(Data entries)
· · · · ·
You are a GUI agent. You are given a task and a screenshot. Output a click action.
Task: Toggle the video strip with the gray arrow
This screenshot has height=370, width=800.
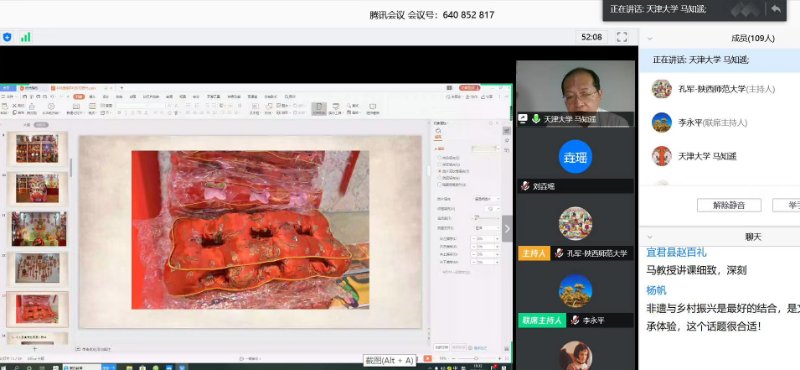click(x=507, y=229)
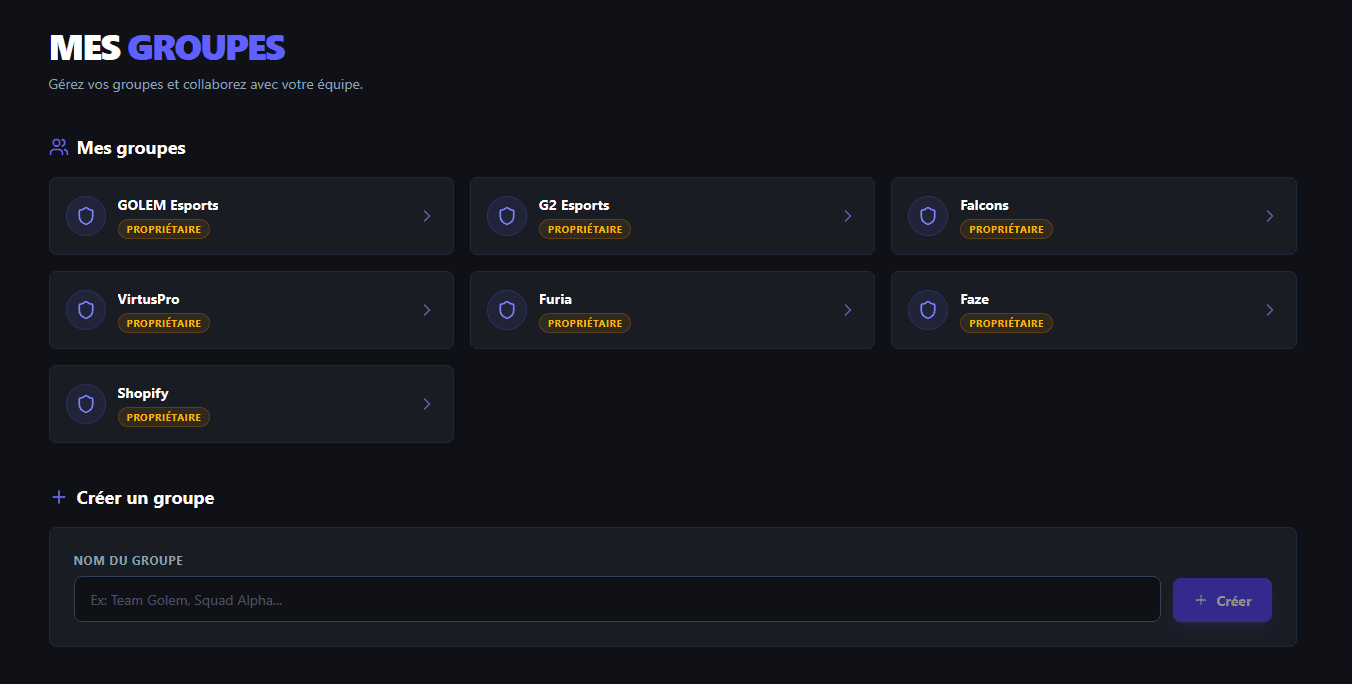Click the GOLEM Esports shield icon

click(86, 215)
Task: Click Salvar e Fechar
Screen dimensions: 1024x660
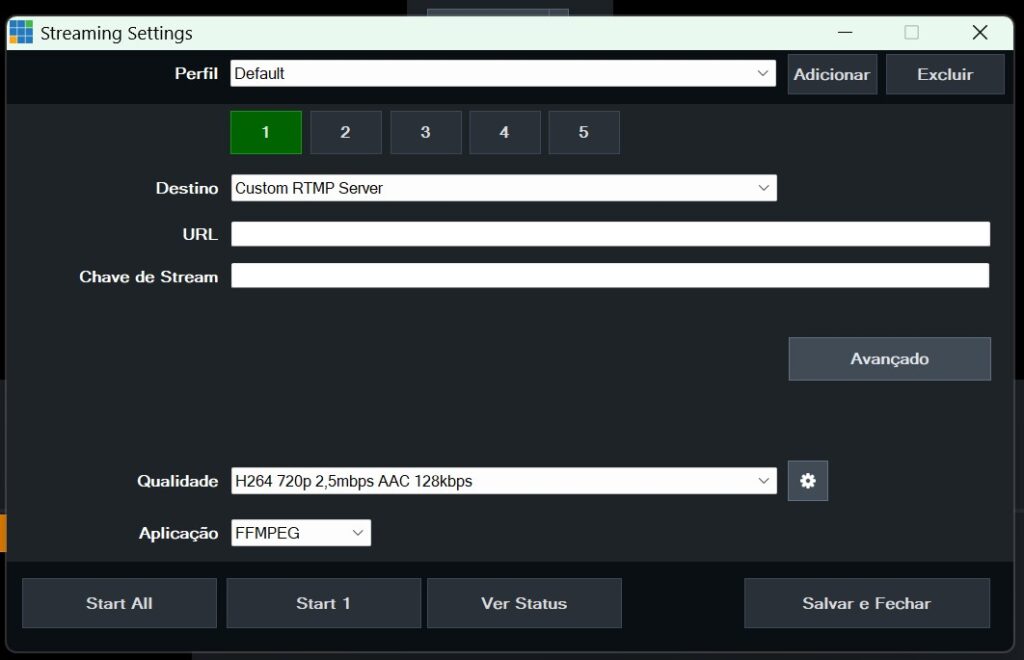Action: click(866, 603)
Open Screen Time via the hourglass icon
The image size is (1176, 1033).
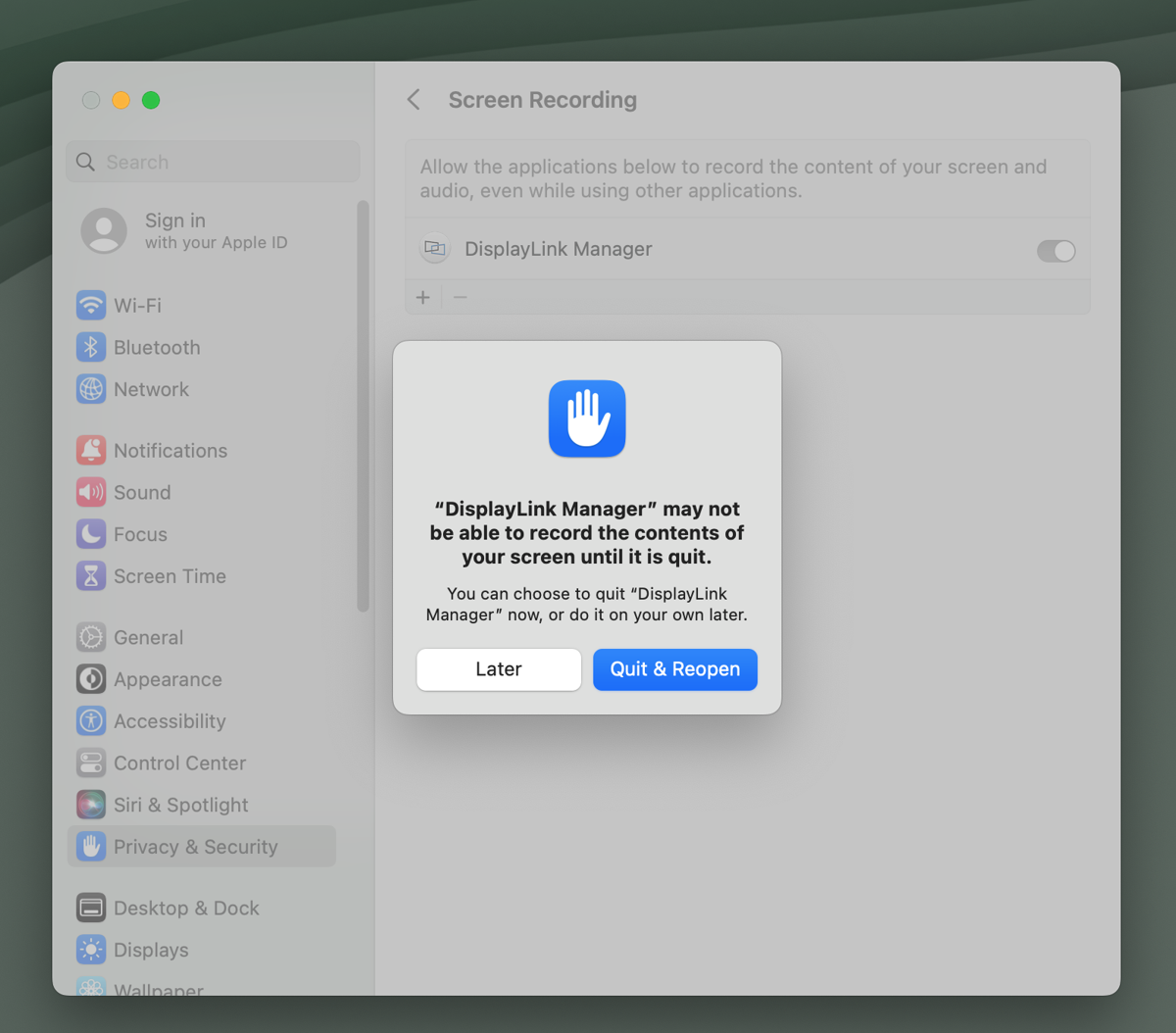91,575
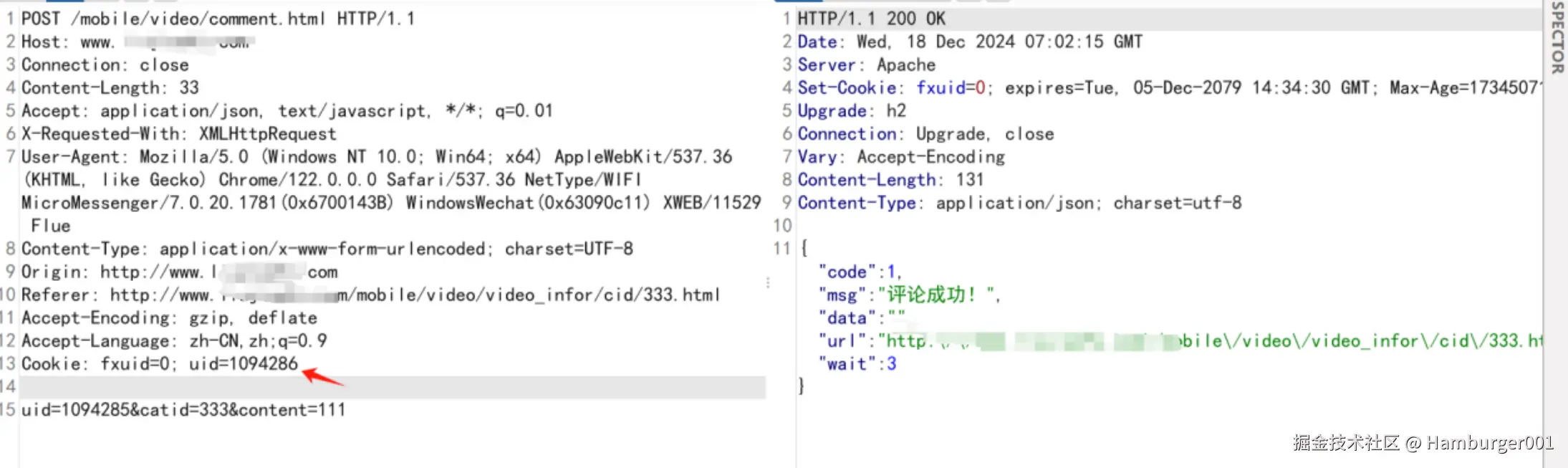Click the "msg" JSON value text
1568x468 pixels.
tap(935, 295)
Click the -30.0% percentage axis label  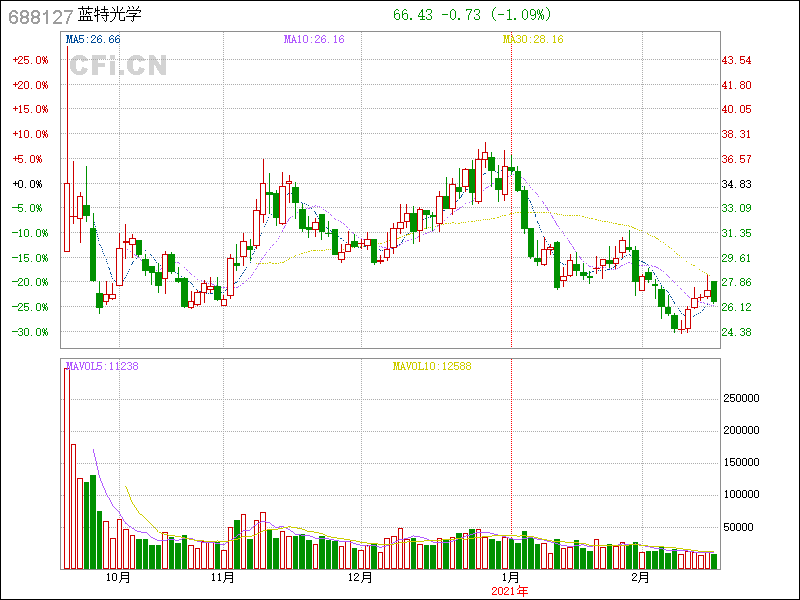(29, 332)
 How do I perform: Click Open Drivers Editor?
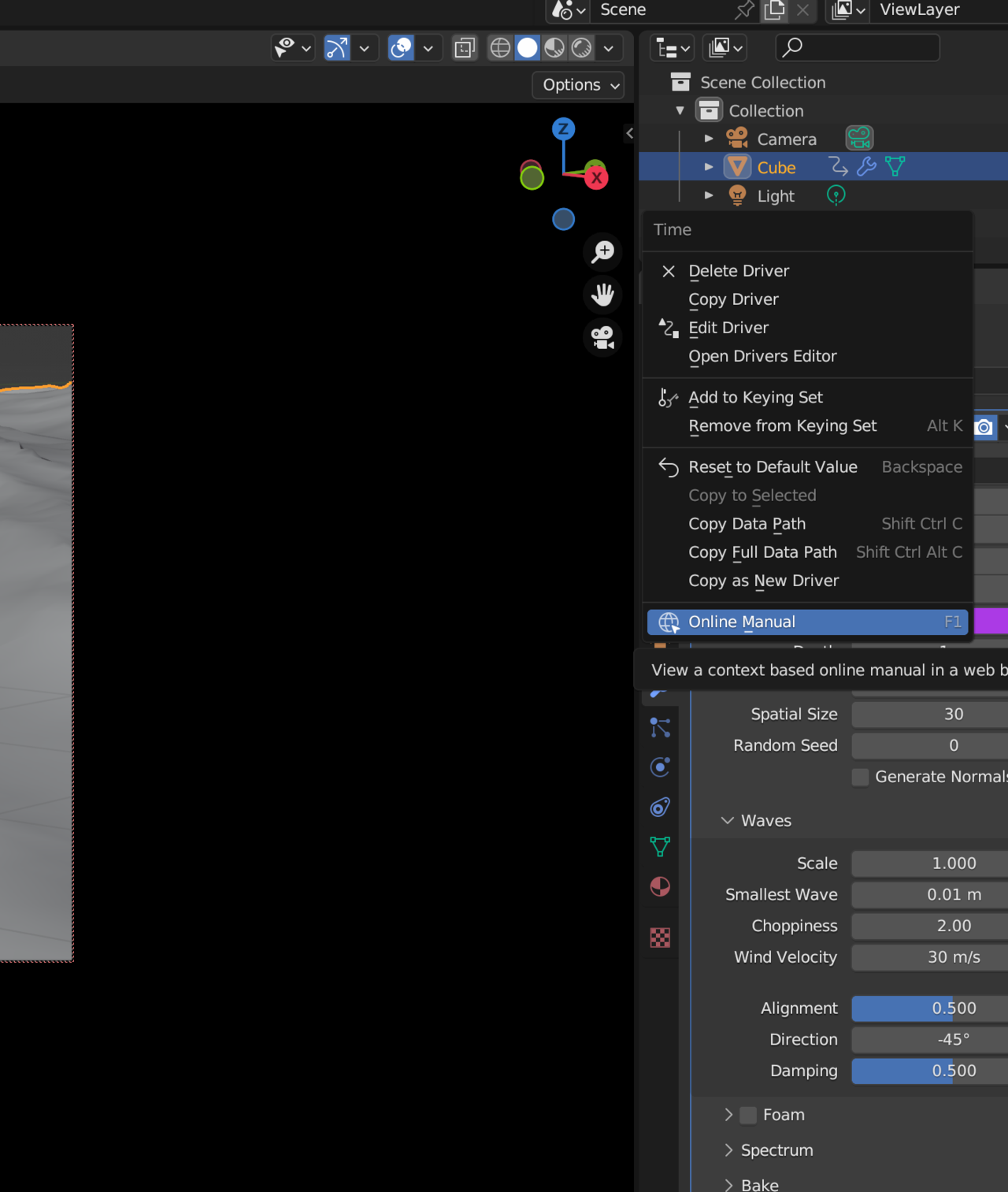[762, 356]
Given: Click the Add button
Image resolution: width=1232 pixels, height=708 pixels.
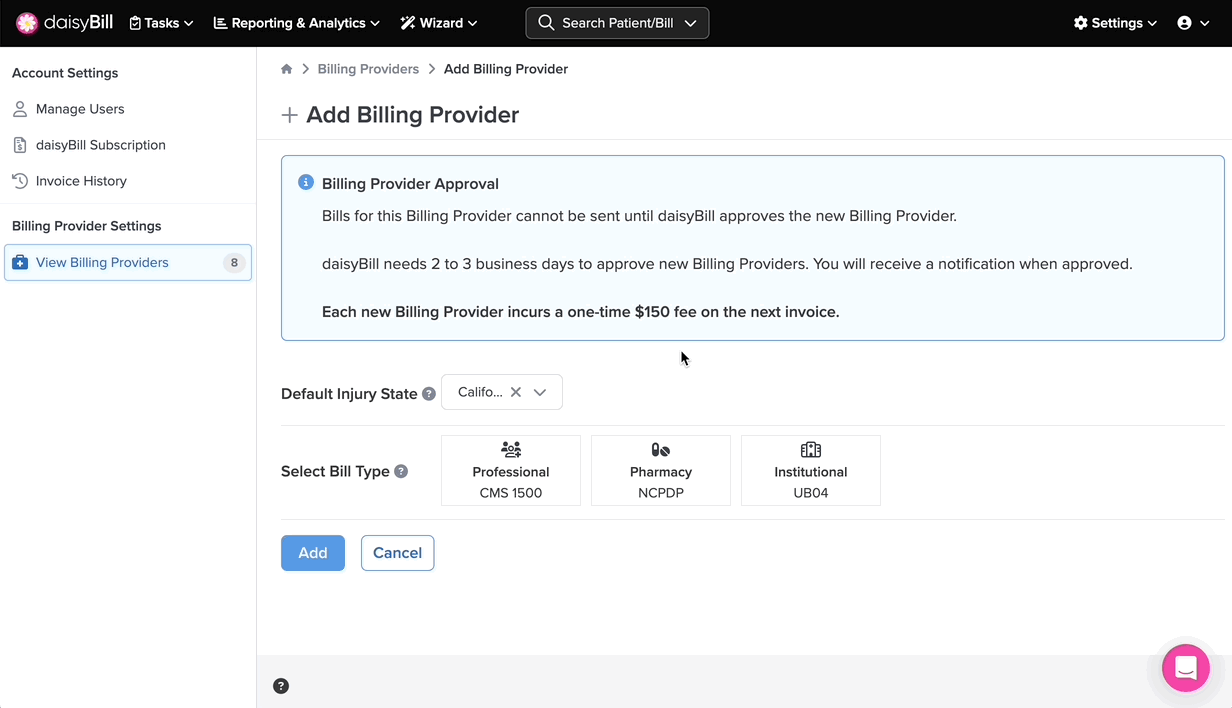Looking at the screenshot, I should click(x=313, y=553).
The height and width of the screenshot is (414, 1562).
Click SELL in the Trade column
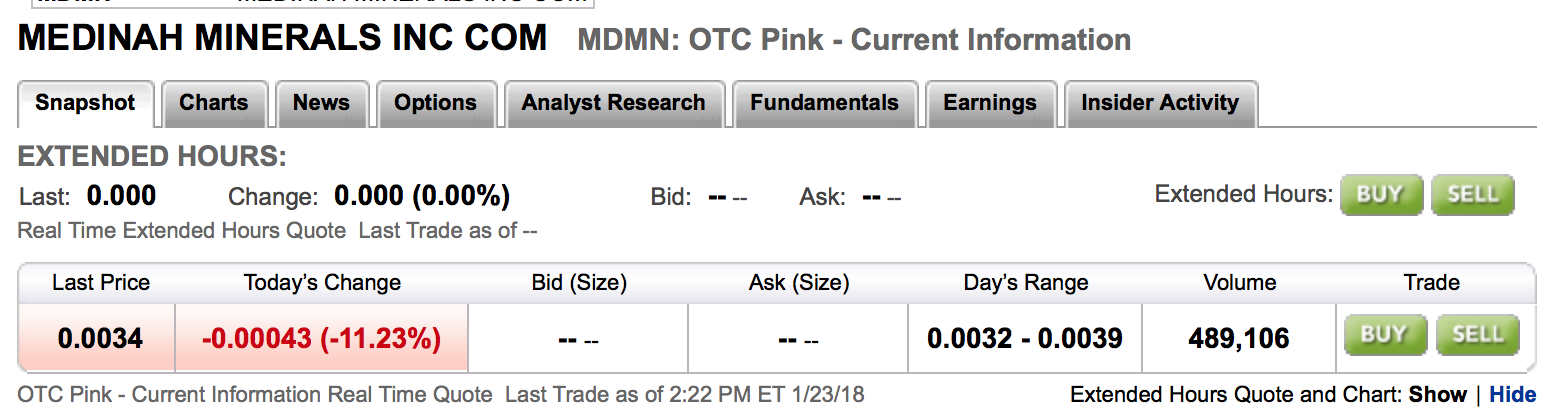(x=1477, y=335)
· · · · ·
EXERCISE GOAL: Nothing but the lines from the one that contains "The height and" through the last line of the records belongs in the answer, reproduced exactly, with no pictures.

SOLUTION:
The height and width of the screenshot is (414, 1562).
Click SELL in the Trade column
(x=1477, y=335)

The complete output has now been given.